Sent recently by Sen. Elizabeth Warren, Ed Markey, Bernie Sanders, Chris Murphy, and Sherrod Brown wrote to the CEOs of Wells Fargo Bank and Synchrony Financial. While they are not the only financial institutions that offer medical credit cards, they are two of the largest.

In the letter, the senators expressed concern that these medical credit cards could be harmful. After all, after treatment, patients are given “high, high interest medical debt.”

While most Americans are insured, millions are not. Of those who are fortunate to have access to health care, many cannot afford high copays, copays, or uncovered services.

How to make a profit

Here’s how the process works, step by step:

  1. Someone goes to the hospital in need of care but cannot afford the cost of treatment.
  2. The hospital has convinced them to open a medical credit card.
  3. The credit card offers a “no interest” introductory period.
  4. Wanting to get the money to pay the bill, the person applied for the card.
  5. It is approved only for money to pay the hospital bill.
  6. Once they use the card to pay, the card is better. Increasing credit card debt affects their debt-to-income (DTI) ratio, often lowering their score.
  7. If the patient does not have enough cash to pay the balance of the loan in full at the end of the transfer period, they end up with a large debt loan, which carries one of the highest interest rates. high in the industry.

The hospital makes money

Once the patient agrees to take out a medical credit card, the hospital is pre-paid by the card issuing bank.
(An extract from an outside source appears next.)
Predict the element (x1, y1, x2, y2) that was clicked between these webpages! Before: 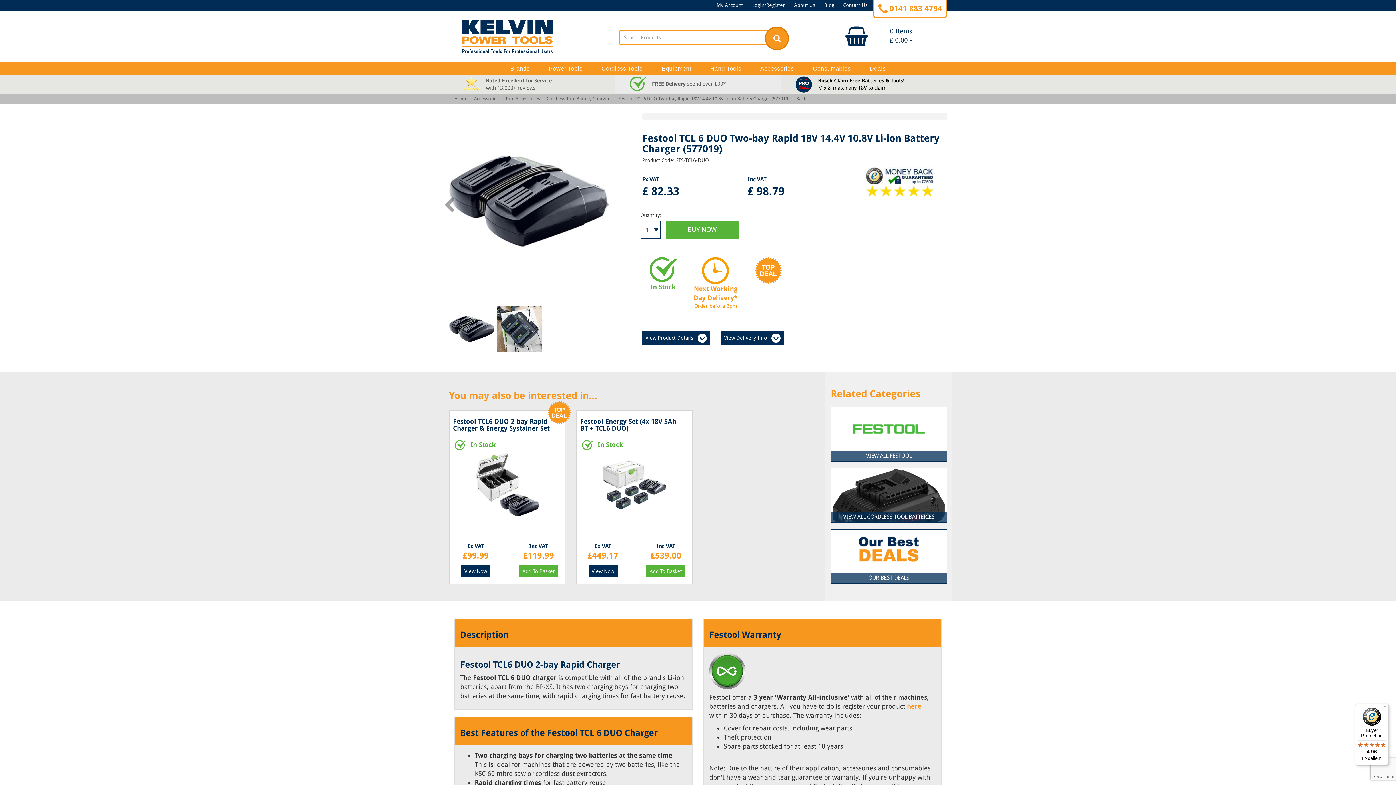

These kickbacks are good for the hospital’s bottom line.

The bank’s profits

High interest rates mean that many borrowers will have their loans hurt sooner bank and cannot exceed their monthly minimum wage. This cycle of credit leads to greater profits for the bank that issued the card.

This is not their first dance with problems

In 2013, the Consumer Financial Protection Bureau (CFPB) ordered Synchrony Financial to return $34.1 million to consumers. According to the CFPB, CareCredit, Synchrony Financial’s medical lending business, harmed consumers by using fraudulent billing practices. credit card.
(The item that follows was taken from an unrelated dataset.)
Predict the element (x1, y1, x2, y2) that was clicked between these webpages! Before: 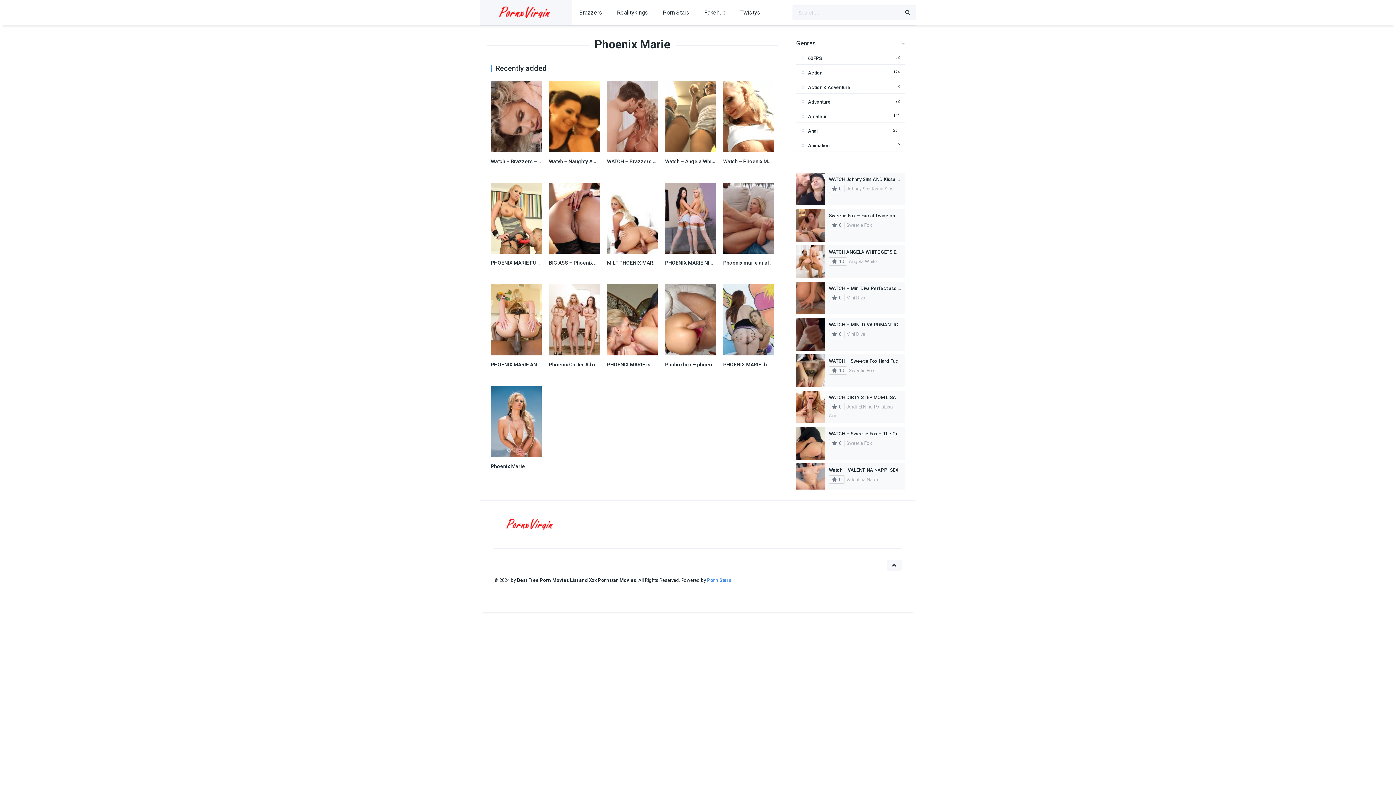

In December 2022, CFPB hit Wells Fargo with $3.7 billion in penalties for more violence. The CFPB described Wells Fargo and its Health Advantage medical credit card as “one of the most serious offenders among banks and credit unions.”

It was an unfortunate opportunity

The credit reporting agencies recently agreed to remove 70% of the negatives credit card information from credit reports. While this is good news for some consumers, the change will not benefit those who took out a medical credit card because it is considered a credit card, rather than a medical credit card.

It’s a race to see who wins. Will patients and their advocates or banks see profiting from a broken medical system too expensive to give up?

It is important to note that more than 100 million people in the US are suffering from medical debt. The total debt is about $200 billion. At the same time, the US is the only industrialized country in the world that does not guarantee public health for its citizens.